Ivan Leichtling, engineering manager at Yelp, laid out the issue simply: “There’s a ton of malware for Macs,” he told a large crowd at BSides SF 2015. “If you haven’t seen it, that’s because it’s on your machine.”

At Yelp, a company with 29 global deployments and 5,000 company Macs, security for OS X is more than just a growing priority. That many Macs means thousands of easy entry points for hackers if Yelp’s security engineers and employees are not watching carefully. Understanding the mammoth task at hand, Leichtling and his team developed a tool named OSXCollector for detecting and containing malware in OS X.

OSXCollector uses readily available and simple to use components like the Python programming language, which works nicely with Objective-C–the language that powers most Mac apps.
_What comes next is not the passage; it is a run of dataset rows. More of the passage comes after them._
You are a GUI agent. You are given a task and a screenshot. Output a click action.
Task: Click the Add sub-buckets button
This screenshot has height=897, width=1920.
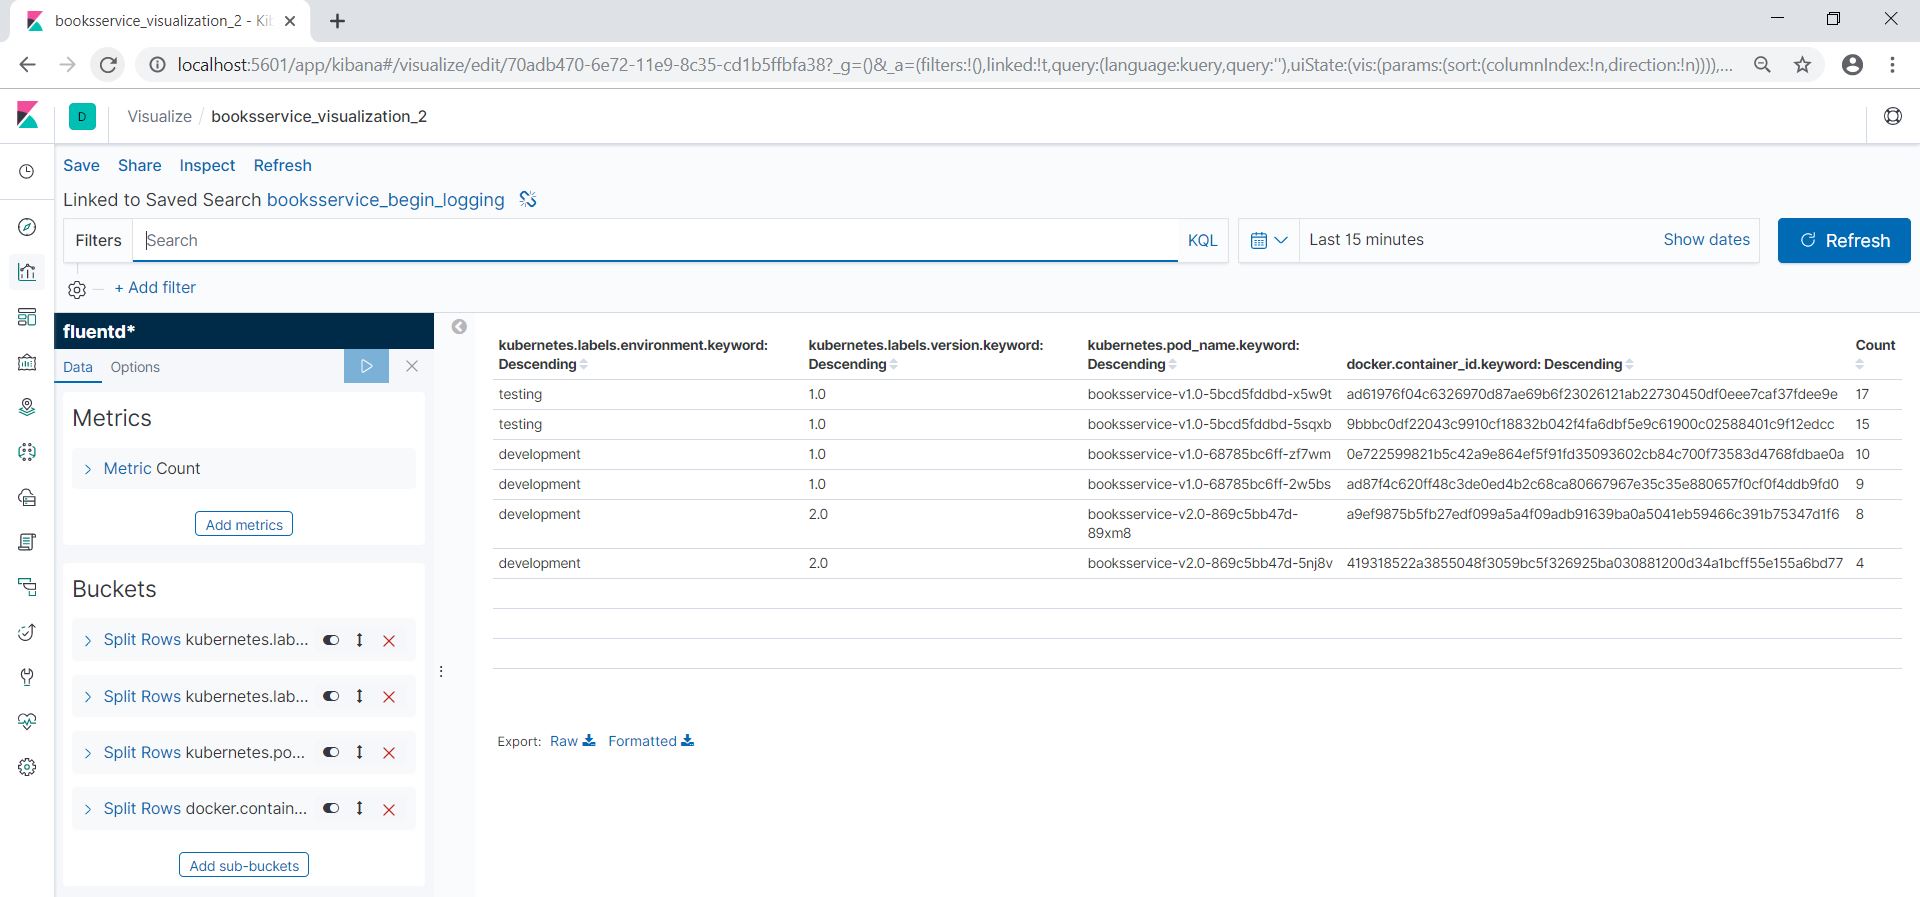click(x=244, y=865)
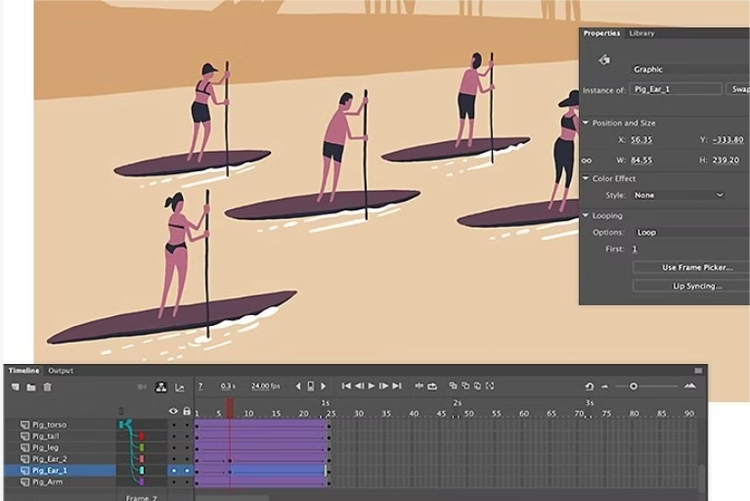Toggle lock on Pig_torso layer

186,425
The tool also links to a series of filters that can query threat intelligence tools like OpenDNS’s Investigate and VirusTotal scores.

“Filters are really easy to plug in and move between,” he said. “We run one giant chain that runs most all the filters and recommends next steps.” But high-functioning, free tools can come with sacrifices like speed.

Admittedly, Leichtling said, the tool can take hours to process, mostly because of the sheer amount of data it crawls through. And with a mixed computing environment, including Windows, Macs, VMs, and mobile devices, the complexity of forensics gets compounded.

Tanium is a company that promises to help address this issue. Co-founder Orion Hindawi describes the platform as a tool that “in 15 seconds, even at the largest scale of enterprises, can see every endpoint.” But the security platform, unlike OSXCollector, is not free and not without its own potential drawbacks. Minor as it might be, Tanium runs an endpoint client, while OSXCollector does not. Depending on a company’s computing environment and its complexity, installing a client across every machine might prove to be a challenge. But if Tanium is as efficient as it claims, the trade off may be well worth it.

Regardless, the malware issue for OS X and iOS is only going to increase. If Apple’s grip on the enterprise market continues to grow, so will the attacks. What security professionals need to fight back, according to Leichtling, are tools that can query large amounts of data quickly and put that data into human readable format.